ABOUT THIS EXERCISE: Please return every line in the entries below that contains the string "panel". Case counts.
====
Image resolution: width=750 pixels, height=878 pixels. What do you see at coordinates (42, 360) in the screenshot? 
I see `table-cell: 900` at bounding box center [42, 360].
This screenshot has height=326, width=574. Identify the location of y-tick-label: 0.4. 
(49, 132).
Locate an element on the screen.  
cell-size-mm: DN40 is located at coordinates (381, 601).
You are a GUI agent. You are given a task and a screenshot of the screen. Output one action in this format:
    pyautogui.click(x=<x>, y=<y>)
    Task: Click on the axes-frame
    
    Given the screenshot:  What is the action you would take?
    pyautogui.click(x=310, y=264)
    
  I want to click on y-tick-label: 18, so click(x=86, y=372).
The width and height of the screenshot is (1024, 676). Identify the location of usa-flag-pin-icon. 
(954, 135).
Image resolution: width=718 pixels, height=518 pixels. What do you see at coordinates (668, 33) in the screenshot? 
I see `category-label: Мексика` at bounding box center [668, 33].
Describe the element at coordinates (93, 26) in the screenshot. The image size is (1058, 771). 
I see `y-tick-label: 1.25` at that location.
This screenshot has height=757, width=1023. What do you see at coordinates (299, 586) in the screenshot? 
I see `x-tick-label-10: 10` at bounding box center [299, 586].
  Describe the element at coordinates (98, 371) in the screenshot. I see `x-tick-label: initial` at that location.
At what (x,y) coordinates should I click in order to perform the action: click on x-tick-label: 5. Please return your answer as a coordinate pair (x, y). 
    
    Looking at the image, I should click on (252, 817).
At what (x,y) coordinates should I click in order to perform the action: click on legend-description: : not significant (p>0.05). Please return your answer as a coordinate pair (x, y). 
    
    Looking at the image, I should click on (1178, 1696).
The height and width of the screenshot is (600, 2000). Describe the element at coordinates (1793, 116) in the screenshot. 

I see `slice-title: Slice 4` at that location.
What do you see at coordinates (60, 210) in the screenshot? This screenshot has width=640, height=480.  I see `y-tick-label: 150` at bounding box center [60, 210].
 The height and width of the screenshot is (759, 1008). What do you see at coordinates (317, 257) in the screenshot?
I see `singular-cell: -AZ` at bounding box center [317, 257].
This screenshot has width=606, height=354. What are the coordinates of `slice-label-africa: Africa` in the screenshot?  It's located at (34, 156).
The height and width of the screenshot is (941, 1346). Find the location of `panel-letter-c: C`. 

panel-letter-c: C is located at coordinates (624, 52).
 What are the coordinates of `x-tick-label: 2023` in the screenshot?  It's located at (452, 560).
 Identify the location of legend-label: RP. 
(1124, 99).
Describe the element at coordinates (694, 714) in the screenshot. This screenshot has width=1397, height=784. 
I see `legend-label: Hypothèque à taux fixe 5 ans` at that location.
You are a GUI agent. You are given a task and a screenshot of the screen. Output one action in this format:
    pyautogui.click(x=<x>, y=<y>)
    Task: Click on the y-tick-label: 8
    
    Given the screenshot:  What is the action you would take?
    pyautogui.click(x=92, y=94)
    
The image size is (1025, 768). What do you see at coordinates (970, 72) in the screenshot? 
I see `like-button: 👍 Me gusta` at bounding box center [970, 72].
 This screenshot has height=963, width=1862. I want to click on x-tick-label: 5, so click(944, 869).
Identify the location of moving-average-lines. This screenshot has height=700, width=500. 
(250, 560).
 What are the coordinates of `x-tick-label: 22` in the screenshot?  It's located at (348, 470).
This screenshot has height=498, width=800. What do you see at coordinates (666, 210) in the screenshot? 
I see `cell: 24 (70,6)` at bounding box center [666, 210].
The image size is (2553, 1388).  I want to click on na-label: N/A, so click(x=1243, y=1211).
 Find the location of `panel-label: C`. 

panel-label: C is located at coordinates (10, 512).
====
RESULT:
The height and width of the screenshot is (941, 1346). Find the location of `panel-letter-c: C`. 
panel-letter-c: C is located at coordinates (624, 52).
 Find the location of `panel-label: C`. 
panel-label: C is located at coordinates (10, 512).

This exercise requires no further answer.